Please transcribe the data that follows, keeping every line exact.

[Items from a dataset]

....

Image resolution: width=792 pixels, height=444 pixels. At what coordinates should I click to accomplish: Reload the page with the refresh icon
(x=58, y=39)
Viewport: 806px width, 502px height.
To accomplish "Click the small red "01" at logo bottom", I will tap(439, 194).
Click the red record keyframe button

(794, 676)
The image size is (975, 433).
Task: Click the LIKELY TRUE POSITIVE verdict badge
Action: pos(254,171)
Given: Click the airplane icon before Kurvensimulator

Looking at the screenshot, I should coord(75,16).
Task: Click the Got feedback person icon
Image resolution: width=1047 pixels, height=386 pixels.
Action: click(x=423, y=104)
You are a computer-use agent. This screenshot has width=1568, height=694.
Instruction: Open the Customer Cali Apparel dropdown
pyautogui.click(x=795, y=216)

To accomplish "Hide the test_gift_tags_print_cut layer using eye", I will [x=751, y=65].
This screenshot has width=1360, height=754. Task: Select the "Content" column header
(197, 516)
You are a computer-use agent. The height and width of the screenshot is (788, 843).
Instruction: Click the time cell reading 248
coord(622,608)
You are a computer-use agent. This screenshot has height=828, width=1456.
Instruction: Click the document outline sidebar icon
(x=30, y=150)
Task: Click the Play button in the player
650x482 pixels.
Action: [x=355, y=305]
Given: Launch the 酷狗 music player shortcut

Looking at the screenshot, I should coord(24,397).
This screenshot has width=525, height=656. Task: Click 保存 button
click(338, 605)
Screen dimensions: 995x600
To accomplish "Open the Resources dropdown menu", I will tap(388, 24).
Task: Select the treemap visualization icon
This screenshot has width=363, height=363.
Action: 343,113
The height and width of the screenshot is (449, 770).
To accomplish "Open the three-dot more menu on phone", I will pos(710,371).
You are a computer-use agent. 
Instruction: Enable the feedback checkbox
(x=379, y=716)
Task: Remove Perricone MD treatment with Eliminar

....

Response to the task
Image resolution: width=792 pixels, height=444 pixels. At what coordinates should I click to accomplish: Reload the page with the refresh icon
(x=58, y=39)
Viewport: 806px width, 502px height.
To accomplish "Click the small red "01" at logo bottom", I will tap(439, 194).
Click the red record keyframe button

(794, 676)
The image size is (975, 433).
Task: Click the LIKELY TRUE POSITIVE verdict badge
Action: pos(254,171)
Given: Click the airplane icon before Kurvensimulator

Looking at the screenshot, I should coord(75,16).
Task: Click the Got feedback person icon
Image resolution: width=1047 pixels, height=386 pixels.
Action: click(x=423, y=104)
You are a computer-use agent. This screenshot has width=1568, height=694.
Instruction: Open the Customer Cali Apparel dropdown
pyautogui.click(x=795, y=216)

To accomplish "Hide the test_gift_tags_print_cut layer using eye", I will [x=751, y=65].
This screenshot has width=1360, height=754. Task: Select the "Content" column header
(197, 516)
You are a computer-use agent. The height and width of the screenshot is (788, 843).
Instruction: Click the time cell reading 248
coord(622,608)
You are a computer-use agent. This screenshot has height=828, width=1456.
Instruction: Click the document outline sidebar icon
(x=30, y=150)
Task: Click the Play button in the player
650x482 pixels.
Action: [x=355, y=305]
Given: Launch the 酷狗 music player shortcut

Looking at the screenshot, I should coord(24,397).
This screenshot has width=525, height=656. Task: Click 保存 button
click(338, 605)
Screen dimensions: 995x600
To accomplish "Open the Resources dropdown menu", I will tap(388, 24).
Task: Select the treemap visualization icon
This screenshot has width=363, height=363.
Action: 343,113
The height and width of the screenshot is (449, 770).
To accomplish "Open the three-dot more menu on phone", I will pos(710,371).
You are a computer-use agent. 
Instruction: Enable the feedback checkbox
(x=379, y=716)
Task: Remove Perricone MD treatment with Eliminar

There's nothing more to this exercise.